To understand more about how children grieve as they experience divorce, it helps to first understand the development of thoughts and feelings. The interplay of the ideas and emotions of children determines how they respond to the parental separation.

Basically, infants and very young children perceive or feel the environment, but they are not yet capable of verbal thought or understanding. As children grow, they gradually become able to use words and more complex ideas to explain or interpret their feelings.

A two-year-old may react to divorce or one parent’s absence by crying or clinging to the other parent. A child at this age primarily feels the change in routine and reacts negatively to it. The child also has limited memory and may seem to forget a parent who is not seen on a daily basis.

A ten-year-old, however, may react to divorce with outright anger, seem sad or become depressed because he understands the concept of separation. He may label one parent “right” and the other one “wrong” because he wants to understand the reasons for his feelings. This youngster also has a better memory and will want to have things be as they used to be, resisting the family change in one way or another.

These developmental concepts relate directly to the stages of the grieving process. Infants and toddlers may grieve the loss of the intact family by showing no outward reaction at all (DENIAL), but this does not mean there is no effect. Later on, it may be seen that these children have lost trust in adults, because of having felt abandoned and neglected.

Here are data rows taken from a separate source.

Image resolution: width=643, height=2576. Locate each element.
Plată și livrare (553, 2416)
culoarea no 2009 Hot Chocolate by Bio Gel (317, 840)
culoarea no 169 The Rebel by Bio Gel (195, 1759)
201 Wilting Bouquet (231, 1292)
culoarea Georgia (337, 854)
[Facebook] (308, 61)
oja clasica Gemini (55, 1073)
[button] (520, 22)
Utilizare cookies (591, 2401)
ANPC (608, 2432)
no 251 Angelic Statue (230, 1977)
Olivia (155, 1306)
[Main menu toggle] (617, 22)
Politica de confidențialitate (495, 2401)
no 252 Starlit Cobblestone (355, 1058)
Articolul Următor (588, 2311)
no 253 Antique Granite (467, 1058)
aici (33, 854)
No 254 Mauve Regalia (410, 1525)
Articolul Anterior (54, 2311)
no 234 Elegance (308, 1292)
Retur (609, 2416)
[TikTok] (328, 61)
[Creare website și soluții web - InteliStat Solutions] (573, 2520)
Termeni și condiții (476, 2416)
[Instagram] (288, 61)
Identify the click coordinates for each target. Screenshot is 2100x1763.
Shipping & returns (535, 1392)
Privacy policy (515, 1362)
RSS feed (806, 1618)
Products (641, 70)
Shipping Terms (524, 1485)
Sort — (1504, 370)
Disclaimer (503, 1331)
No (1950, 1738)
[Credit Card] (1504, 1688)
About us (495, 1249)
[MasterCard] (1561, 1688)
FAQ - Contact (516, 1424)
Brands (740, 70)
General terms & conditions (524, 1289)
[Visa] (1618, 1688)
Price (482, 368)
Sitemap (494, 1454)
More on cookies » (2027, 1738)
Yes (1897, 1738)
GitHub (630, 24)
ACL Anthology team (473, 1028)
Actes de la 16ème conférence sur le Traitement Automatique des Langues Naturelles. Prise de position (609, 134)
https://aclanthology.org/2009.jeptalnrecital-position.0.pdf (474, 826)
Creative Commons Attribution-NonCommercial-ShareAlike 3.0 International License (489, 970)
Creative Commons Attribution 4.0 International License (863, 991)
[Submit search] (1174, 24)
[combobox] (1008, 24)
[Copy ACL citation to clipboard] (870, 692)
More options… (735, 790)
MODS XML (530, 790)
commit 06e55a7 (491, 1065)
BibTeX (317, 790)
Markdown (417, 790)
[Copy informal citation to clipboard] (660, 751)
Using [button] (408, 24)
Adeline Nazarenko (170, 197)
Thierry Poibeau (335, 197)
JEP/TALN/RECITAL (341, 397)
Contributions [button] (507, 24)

Slightly older children may experience the grief of divorce by feeling responsible and blaming themselves (DEPRESSION). Pre-schoolers and school-age children may try to be especially “good” when separation occurs in hopes that their parents will reunite (BARGAINING). It is normal, in fact, for children to hang on to this hope for a very long time.

Older school-age children may become aggressive and unruly as they grieve the loss of the family (ANGER). Boys, in general, have more problems than girls, possibly because in so many cases they see their same-sex parent, the father, less often after divorce.

In spite of the many concerning reactions children may have after divorce, it is important to point out that youngsters need not be harmed for life by the experience. With proper guidance and understanding children of all ages can work through the stages of grief (ACCEPTANCE).